Chicken Soup is inexpensive, easy to make, and provides lots of nutrition in an easy to swallow format. And believe me, with this flu, swallowing has been difficult (read – painful!) for me. I would like to share with you my (mother’s) Chicken Soup recipe. You may already have a family favourite chicken soup recipe – but just in case you don’t, here’s mine! Enjoy!

Chicken Soup

  • 1 whole chicken, free range/organic if possible
  • 3 carrots, peeled, chopped coarsely
  • Half a bunch of celery, including the leaves, chopped coarsely
  • 1 onion, quartered
  • Salt – 2 generous tsps, or more, or less – to taste
  • Pepper – a few peppercorns, or a good pinch of ground pepper – to taste
  • 3 bayleaves
  1. Place the chicken in your largest pot (your spaghetti boiling pot, if it is huge!) and almost fill the pot with water.
  2. Bring the water almost to the boil.
  3. Scoop off the scum/fat that comes to the surface before the water boils, and discard the scum/fat.
  4. Allow the water to boil, and add all of the other ingredients.
  5. Bring to a simmer, and simmer slowly for 3 hours.
  6. The liquid in the pot should reduce by a good 3 cm or so. The more it reduces, the more intense the flavour.
  7. Strain the liquid from the chicken and veges.
  8. (The chicken and veges are still delicious can be eaten as a snack or a meal, or saved for another day, or discarded – your choice!)
  9. Refrigerate overnight.
  10. The next day, remove the fat from the surface of the liquid.
  11. Bring the liquid to a boil.
  12. Adjust the seasoning if necessary.
  13. Serve as a broth…. or, you could cook some risoni pasta in the soup to make it more filling, or you could crack an egg into the soup (and swish it around/break it up with a fork) to add some extra protein, or both!

Chicken soup

These quantities will give you about 8 mugs of soup (I don’t serve soup in bowls – I prefer mine in a mug, and I like to sip it while sitting on the couch, under a blanket, near a warm fire…). And I find that people usually like to have seconds – so this amount will be enough for 4 people. If you have more than a few people to feed, or if you would like leftovers for another day, you’ll need to increase the quantities.

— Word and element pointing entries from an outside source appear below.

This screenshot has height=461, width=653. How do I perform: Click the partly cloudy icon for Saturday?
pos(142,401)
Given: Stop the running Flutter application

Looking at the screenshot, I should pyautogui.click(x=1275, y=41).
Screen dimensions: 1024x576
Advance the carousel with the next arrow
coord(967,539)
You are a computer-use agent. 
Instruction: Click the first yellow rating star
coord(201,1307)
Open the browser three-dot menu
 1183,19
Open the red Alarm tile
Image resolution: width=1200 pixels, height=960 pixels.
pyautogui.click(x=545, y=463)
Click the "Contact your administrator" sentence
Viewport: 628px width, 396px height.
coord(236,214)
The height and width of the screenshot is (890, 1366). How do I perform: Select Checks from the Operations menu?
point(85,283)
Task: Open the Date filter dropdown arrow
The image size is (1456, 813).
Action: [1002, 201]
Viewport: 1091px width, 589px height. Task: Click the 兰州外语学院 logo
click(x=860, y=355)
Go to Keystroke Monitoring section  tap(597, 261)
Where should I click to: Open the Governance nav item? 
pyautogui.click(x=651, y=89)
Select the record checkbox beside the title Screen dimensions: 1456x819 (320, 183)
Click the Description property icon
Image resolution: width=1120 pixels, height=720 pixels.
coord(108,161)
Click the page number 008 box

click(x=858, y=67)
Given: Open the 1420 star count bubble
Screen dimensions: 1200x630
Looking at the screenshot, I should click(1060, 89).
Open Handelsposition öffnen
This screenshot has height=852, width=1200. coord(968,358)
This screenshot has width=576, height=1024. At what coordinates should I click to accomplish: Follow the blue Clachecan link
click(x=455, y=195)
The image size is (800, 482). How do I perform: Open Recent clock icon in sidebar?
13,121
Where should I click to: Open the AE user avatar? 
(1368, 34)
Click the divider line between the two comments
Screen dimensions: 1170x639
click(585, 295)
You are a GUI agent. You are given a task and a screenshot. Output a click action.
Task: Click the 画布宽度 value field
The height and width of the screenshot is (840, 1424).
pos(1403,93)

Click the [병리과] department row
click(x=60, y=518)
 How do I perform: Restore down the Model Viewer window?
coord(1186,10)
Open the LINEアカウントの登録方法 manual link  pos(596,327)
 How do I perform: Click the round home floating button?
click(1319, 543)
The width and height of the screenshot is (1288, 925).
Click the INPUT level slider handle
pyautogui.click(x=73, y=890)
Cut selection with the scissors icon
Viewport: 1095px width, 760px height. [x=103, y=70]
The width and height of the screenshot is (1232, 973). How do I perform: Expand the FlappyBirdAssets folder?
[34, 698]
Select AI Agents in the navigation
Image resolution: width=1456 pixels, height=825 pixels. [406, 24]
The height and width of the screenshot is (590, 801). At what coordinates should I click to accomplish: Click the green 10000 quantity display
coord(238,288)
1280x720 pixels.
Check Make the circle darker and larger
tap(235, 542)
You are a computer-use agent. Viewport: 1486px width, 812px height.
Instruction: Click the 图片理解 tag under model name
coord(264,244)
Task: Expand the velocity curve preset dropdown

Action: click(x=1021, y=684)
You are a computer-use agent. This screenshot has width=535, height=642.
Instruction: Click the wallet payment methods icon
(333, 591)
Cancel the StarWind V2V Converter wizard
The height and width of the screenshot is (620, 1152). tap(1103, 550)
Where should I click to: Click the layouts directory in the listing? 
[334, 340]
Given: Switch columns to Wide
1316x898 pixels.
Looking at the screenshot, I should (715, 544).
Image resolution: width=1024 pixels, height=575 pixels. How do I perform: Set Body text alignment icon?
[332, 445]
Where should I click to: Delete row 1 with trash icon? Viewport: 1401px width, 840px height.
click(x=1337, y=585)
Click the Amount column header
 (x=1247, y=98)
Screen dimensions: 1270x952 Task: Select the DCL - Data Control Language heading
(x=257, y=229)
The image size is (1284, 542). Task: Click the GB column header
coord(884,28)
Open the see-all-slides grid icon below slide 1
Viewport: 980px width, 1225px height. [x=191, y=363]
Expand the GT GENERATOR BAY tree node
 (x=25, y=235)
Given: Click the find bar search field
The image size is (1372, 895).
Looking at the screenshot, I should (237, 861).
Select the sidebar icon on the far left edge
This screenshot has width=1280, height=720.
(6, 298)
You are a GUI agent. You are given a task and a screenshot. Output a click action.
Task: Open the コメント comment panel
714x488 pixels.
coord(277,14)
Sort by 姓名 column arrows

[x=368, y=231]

This soup has been comfort food for my family for generations.
I hope it brings soothing nourishment to you and your family, both when you are sick and whenever you feel like something warm on a cold winter’s night.

Wishing you a strong and robust immune system, and freedom from coughs, colds and flus, now and always.

Please note:
Homeopathy is a traditional medicine. It may be used in conjunction with other medicines. For any chronic condition, it is important to be assessed or examined by your healthcare professional or specialist. Always seek medical advice in emergencies.